* _Work instructions_: Copy out every one of the following items word for word, keeping each line as it is.

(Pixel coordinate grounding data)
.....

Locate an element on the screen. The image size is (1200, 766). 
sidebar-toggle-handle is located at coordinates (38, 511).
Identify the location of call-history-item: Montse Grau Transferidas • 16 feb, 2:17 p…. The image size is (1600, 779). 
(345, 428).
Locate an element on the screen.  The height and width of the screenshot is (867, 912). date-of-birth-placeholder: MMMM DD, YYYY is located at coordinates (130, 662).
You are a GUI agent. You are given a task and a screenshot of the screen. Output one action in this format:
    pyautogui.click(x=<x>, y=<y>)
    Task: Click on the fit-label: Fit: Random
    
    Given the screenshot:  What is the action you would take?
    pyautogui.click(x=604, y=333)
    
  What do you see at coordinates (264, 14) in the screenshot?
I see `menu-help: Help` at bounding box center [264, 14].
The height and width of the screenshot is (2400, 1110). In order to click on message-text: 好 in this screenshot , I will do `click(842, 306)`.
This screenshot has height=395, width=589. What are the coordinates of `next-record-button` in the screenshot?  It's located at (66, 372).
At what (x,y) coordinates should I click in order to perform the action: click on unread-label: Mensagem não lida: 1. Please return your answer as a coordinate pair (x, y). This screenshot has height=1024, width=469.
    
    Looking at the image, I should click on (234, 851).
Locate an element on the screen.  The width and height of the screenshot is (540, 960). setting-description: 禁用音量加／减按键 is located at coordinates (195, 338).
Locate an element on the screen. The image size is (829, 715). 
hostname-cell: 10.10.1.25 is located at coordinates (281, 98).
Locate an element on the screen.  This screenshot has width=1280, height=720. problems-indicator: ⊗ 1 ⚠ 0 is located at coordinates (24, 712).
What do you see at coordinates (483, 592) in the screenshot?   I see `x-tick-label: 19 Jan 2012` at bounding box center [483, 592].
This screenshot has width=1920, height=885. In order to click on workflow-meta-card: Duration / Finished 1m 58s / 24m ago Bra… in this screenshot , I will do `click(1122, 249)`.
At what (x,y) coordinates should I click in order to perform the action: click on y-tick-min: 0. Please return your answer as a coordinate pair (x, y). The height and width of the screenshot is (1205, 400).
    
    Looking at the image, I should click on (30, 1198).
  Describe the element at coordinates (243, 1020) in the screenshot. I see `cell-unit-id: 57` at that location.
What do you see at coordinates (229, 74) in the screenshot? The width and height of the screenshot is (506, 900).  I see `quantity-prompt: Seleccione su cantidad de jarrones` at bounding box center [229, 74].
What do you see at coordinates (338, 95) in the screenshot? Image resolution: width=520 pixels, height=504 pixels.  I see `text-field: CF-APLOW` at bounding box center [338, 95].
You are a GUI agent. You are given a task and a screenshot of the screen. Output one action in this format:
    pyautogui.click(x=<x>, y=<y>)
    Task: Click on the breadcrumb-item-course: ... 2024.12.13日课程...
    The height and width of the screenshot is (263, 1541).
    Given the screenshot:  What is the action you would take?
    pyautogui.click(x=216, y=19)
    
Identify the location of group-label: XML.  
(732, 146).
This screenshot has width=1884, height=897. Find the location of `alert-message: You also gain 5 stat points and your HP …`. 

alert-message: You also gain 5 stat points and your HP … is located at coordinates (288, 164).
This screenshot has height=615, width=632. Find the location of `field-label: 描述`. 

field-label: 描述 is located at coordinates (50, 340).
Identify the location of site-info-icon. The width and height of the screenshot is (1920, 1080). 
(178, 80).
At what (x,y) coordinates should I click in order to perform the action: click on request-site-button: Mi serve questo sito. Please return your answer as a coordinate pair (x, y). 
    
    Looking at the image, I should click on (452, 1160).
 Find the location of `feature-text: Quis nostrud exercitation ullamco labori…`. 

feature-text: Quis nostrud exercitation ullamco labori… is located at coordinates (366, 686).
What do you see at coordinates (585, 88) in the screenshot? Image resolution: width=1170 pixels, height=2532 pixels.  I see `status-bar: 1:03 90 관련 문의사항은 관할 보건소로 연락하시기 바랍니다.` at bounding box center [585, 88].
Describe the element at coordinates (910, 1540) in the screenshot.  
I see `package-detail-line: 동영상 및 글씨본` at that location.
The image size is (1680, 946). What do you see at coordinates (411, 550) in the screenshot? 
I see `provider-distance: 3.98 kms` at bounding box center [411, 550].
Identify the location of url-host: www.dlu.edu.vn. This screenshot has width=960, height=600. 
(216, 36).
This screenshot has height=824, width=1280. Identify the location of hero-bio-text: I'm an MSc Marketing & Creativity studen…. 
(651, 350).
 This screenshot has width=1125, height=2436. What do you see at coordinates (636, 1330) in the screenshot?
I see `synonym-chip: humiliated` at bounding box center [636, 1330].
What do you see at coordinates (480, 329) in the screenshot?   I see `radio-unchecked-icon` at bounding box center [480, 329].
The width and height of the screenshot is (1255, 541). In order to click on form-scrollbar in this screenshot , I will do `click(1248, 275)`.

.....

* _Result below_:
Locate an element on the screen. The image size is (1200, 766). 
sidebar-toggle-handle is located at coordinates (38, 511).
Identify the location of call-history-item: Montse Grau Transferidas • 16 feb, 2:17 p…. The image size is (1600, 779). 
(345, 428).
Locate an element on the screen.  The height and width of the screenshot is (867, 912). date-of-birth-placeholder: MMMM DD, YYYY is located at coordinates (130, 662).
You are a GUI agent. You are given a task and a screenshot of the screen. Output one action in this format:
    pyautogui.click(x=<x>, y=<y>)
    Task: Click on the fit-label: Fit: Random
    
    Given the screenshot:  What is the action you would take?
    pyautogui.click(x=604, y=333)
    
  What do you see at coordinates (264, 14) in the screenshot?
I see `menu-help: Help` at bounding box center [264, 14].
The height and width of the screenshot is (2400, 1110). In order to click on message-text: 好 in this screenshot , I will do `click(842, 306)`.
This screenshot has height=395, width=589. What are the coordinates of `next-record-button` in the screenshot?  It's located at (66, 372).
At what (x,y) coordinates should I click in order to perform the action: click on unread-label: Mensagem não lida: 1. Please return your answer as a coordinate pair (x, y). This screenshot has height=1024, width=469.
    
    Looking at the image, I should click on (234, 851).
Locate an element on the screen.  The width and height of the screenshot is (540, 960). setting-description: 禁用音量加／减按键 is located at coordinates (195, 338).
Locate an element on the screen. The image size is (829, 715). 
hostname-cell: 10.10.1.25 is located at coordinates (281, 98).
Locate an element on the screen.  This screenshot has width=1280, height=720. problems-indicator: ⊗ 1 ⚠ 0 is located at coordinates (24, 712).
What do you see at coordinates (483, 592) in the screenshot?   I see `x-tick-label: 19 Jan 2012` at bounding box center [483, 592].
This screenshot has width=1920, height=885. In order to click on workflow-meta-card: Duration / Finished 1m 58s / 24m ago Bra… in this screenshot , I will do `click(1122, 249)`.
At what (x,y) coordinates should I click in order to perform the action: click on y-tick-min: 0. Please return your answer as a coordinate pair (x, y). The height and width of the screenshot is (1205, 400).
    
    Looking at the image, I should click on (30, 1198).
  Describe the element at coordinates (243, 1020) in the screenshot. I see `cell-unit-id: 57` at that location.
What do you see at coordinates (229, 74) in the screenshot? The width and height of the screenshot is (506, 900).  I see `quantity-prompt: Seleccione su cantidad de jarrones` at bounding box center [229, 74].
What do you see at coordinates (338, 95) in the screenshot? Image resolution: width=520 pixels, height=504 pixels.  I see `text-field: CF-APLOW` at bounding box center [338, 95].
You are a GUI agent. You are given a task and a screenshot of the screen. Output one action in this format:
    pyautogui.click(x=<x>, y=<y>)
    Task: Click on the breadcrumb-item-course: ... 2024.12.13日课程...
    The height and width of the screenshot is (263, 1541).
    Given the screenshot:  What is the action you would take?
    pyautogui.click(x=216, y=19)
    
Identify the location of group-label: XML.  
(732, 146).
This screenshot has width=1884, height=897. Find the location of `alert-message: You also gain 5 stat points and your HP …`. 

alert-message: You also gain 5 stat points and your HP … is located at coordinates (288, 164).
This screenshot has height=615, width=632. Find the location of `field-label: 描述`. 

field-label: 描述 is located at coordinates (50, 340).
Identify the location of site-info-icon. The width and height of the screenshot is (1920, 1080). 
(178, 80).
At what (x,y) coordinates should I click in order to perform the action: click on request-site-button: Mi serve questo sito. Please return your answer as a coordinate pair (x, y). 
    
    Looking at the image, I should click on (452, 1160).
 Find the location of `feature-text: Quis nostrud exercitation ullamco labori…`. 

feature-text: Quis nostrud exercitation ullamco labori… is located at coordinates (366, 686).
What do you see at coordinates (585, 88) in the screenshot? Image resolution: width=1170 pixels, height=2532 pixels.  I see `status-bar: 1:03 90 관련 문의사항은 관할 보건소로 연락하시기 바랍니다.` at bounding box center [585, 88].
Describe the element at coordinates (910, 1540) in the screenshot.  
I see `package-detail-line: 동영상 및 글씨본` at that location.
The image size is (1680, 946). What do you see at coordinates (411, 550) in the screenshot? 
I see `provider-distance: 3.98 kms` at bounding box center [411, 550].
Identify the location of url-host: www.dlu.edu.vn. This screenshot has width=960, height=600. 
(216, 36).
This screenshot has height=824, width=1280. Identify the location of hero-bio-text: I'm an MSc Marketing & Creativity studen…. 
(651, 350).
 This screenshot has width=1125, height=2436. What do you see at coordinates (636, 1330) in the screenshot?
I see `synonym-chip: humiliated` at bounding box center [636, 1330].
What do you see at coordinates (480, 329) in the screenshot?   I see `radio-unchecked-icon` at bounding box center [480, 329].
The width and height of the screenshot is (1255, 541). In order to click on form-scrollbar in this screenshot , I will do `click(1248, 275)`.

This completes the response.